Rituximab bij auto-immune blaarziekten

Abstract

Rituximab for autoimmune bullous diseases For a long time, the treatment of autoimmune blistering diseases consisted of classical immunosuppressants. Recently, biologicals, including rituximab, directed against the pan B-cell marker CD20, are used. Currently, practical guidelines for the optimal use of rituximab in the treatment of autoimmune blistering diseases are still under discussion. This literature review provides an overview of the efficacy, side effects, indication, optimal dosage and administration interval of rituximab in this population. In total, 37 publications were included, based on a systematic search strategy and selection procedure. The reported efficacy of rituximab in pemphigoid, expressed as complete remission without further therapy, ranges from 20% to 79%. For pemphigus, this amounts to 89% in the RITUX-3 study, which formed the basis for approval as first-line therapy.

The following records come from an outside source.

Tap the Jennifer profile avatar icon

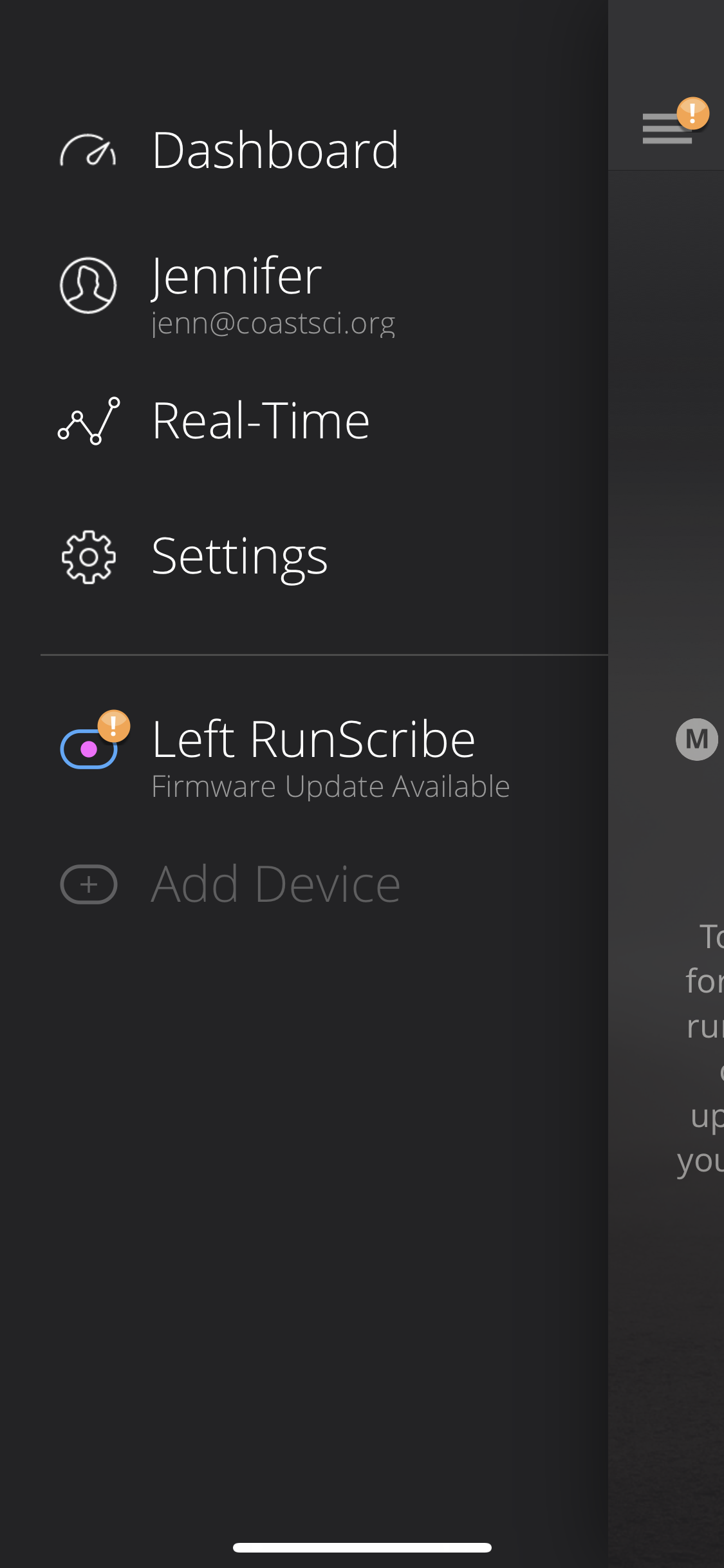coord(88,285)
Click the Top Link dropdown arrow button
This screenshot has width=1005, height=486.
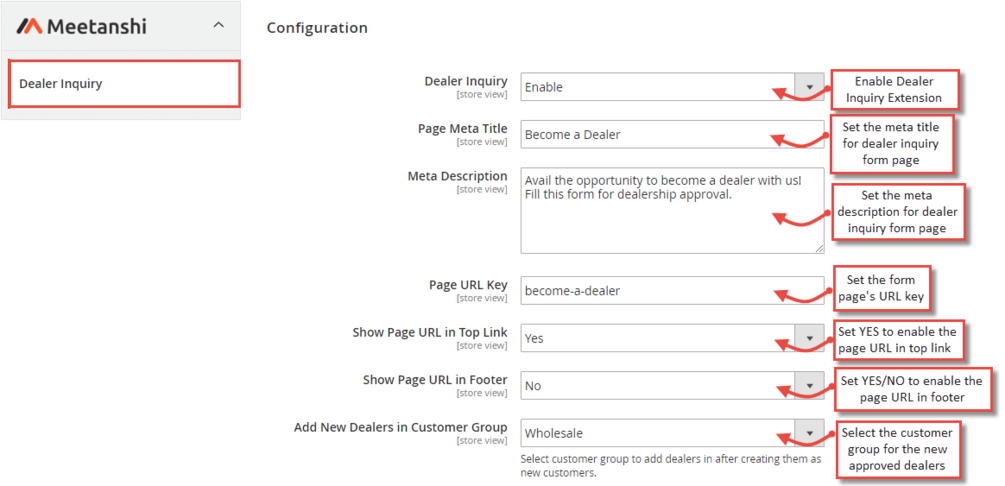coord(809,338)
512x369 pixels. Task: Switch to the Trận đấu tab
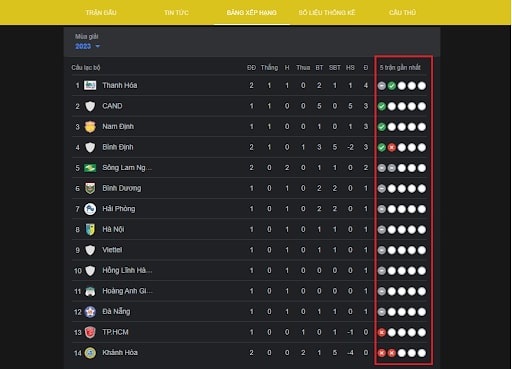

Side effects occur in 24% to 85% of the cases. The most important are infusion-related reactions and infections. In general, the safety profile corresponds to the known side effects of rituximab in other indications. The evidence for the practical guidelines is mainly built around pemphigus. Currently, the ‘high-dose rheumatoid arthritis protocol’ is preferred, although randomised, comparative studies are lacking. The high relapse rate justifies the need for repeated administrations. Further research should clarify whether repeated administration should be done systematically or based on different parameters. Rituximab is an effective and relatively safe therapy in autoimmune blistering diseases in both first and second line. In terms of practical use, further research is recommended.